Print the passage on poverty in America below word for word, from its first line to its last.

**Passage shown**
---
Who are “the poor?” In Think and Act Anew: How Poverty in America Affects us All,  one unnamed Catholic Charities director offers:

1. they cannot afford housing that is clean, safe, and in good repair;
2. they cannot afford nutritious food for themselves and their family on a regular basis;

3. they cannot consistently pay their utility bills even though it is a priority;

4. their children are not adequately clothed for school with clean clothes that fit and are in
good repair, and they do not have proper clothing for work; or,
5. they cannot afford to go to the doctor for any kind of illness for fear that the visit will be beyond their means to pay for it.

All of these things are a matter of the basic necessities for human flourishing. They are not luxuries, they are basic human rights to which every human person is entitled.   From the perspective of Catholic social teaching, the focus must be persons in need and this begins with listening to  those at and below the poverty line.

 THE LINE : Poverty in America — It’s not what you think- is ” a groundbreaking documentary chronicling the new face of poverty in America”  that should be required viewing for anyone involved in decision making about social welfare policy. In the persons interviewed the recurring theme of hopelessness and frustration emerged.One African- American woman in Chicago was interviewed and as she’s trying to explain how and why the gang problem is so difficult to deal with – she said (and this is a loose-quote) –

it is not that they do not want to live, it is not that they don’t want a future – but they simply do not see one as possible for them, they have no hope.

In Setting Children Free: Loosening the Bonds of Poverty in West Virginia, Bishop Michael Bransfield summarizes the outcome of poverty listening sessions in West Virginia, echoing this same despair:

You spoke of the soul-killing aspects of poverty: so many of the poor you knew had lost hope and were “no longer dreaming.”
---
**Supplied information**
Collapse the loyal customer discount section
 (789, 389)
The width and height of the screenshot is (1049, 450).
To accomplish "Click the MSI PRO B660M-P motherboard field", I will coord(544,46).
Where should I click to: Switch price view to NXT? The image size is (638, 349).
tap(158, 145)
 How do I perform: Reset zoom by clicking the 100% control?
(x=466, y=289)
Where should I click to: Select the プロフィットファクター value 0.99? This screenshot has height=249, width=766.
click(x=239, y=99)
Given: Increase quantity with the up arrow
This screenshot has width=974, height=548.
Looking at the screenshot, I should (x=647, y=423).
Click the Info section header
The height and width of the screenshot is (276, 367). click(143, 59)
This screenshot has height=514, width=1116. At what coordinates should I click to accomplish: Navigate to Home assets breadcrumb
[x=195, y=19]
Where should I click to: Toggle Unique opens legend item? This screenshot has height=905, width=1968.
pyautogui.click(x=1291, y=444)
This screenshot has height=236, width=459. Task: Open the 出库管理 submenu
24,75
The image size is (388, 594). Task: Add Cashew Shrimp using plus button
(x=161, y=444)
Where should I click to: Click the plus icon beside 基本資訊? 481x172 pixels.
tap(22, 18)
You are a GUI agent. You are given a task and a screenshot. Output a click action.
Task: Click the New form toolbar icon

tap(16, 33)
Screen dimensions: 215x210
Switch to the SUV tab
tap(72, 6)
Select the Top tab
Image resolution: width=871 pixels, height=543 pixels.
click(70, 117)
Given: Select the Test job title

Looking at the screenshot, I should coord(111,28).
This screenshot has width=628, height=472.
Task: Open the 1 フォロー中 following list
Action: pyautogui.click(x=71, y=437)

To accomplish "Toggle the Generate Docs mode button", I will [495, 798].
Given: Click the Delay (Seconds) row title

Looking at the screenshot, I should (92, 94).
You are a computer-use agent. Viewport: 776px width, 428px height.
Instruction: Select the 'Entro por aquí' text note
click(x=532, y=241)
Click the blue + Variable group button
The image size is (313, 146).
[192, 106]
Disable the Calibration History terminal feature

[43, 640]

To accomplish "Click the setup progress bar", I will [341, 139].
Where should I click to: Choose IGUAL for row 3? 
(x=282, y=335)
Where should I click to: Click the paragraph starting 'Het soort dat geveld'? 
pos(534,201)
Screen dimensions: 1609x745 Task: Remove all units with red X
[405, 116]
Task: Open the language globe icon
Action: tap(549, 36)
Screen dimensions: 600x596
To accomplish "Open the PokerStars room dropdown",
---
**Problem solution**
Who are “the poor?” In Think and Act Anew: How Poverty in America Affects us All,  one unnamed Catholic Charities director offers:

1. they cannot afford housing that is clean, safe, and in good repair;
2. they cannot afford nutritious food for themselves and their family on a regular basis;

3. they cannot consistently pay their utility bills even though it is a priority;

4. their children are not adequately clothed for school with clean clothes that fit and are in
good repair, and they do not have proper clothing for work; or,
5. they cannot afford to go to the doctor for any kind of illness for fear that the visit will be beyond their means to pay for it.

All of these things are a matter of the basic necessities for human flourishing. They are not luxuries, they are basic human rights to which every human person is entitled.   From the perspective of Catholic social teaching, the focus must be persons in need and this begins with listening to  those at and below the poverty line.

 THE LINE : Poverty in America — It’s not what you think- is ” a groundbreaking documentary chronicling the new face of poverty in America”  that should be required viewing for anyone involved in decision making about social welfare policy. In the persons interviewed the recurring theme of hopelessness and frustration emerged.One African- American woman in Chicago was interviewed and as she’s trying to explain how and why the gang problem is so difficult to deal with – she said (and this is a loose-quote) –

it is not that they do not want to live, it is not that they don’t want a future – but they simply do not see one as possible for them, they have no hope.

In Setting Children Free: Loosening the Bonds of Poverty in West Virginia, Bishop Michael Bransfield summarizes the outcome of poverty listening sessions in West Virginia, echoing this same despair:

You spoke of the soul-killing aspects of poverty: so many of the poor you knew had lost hope and were “no longer dreaming.”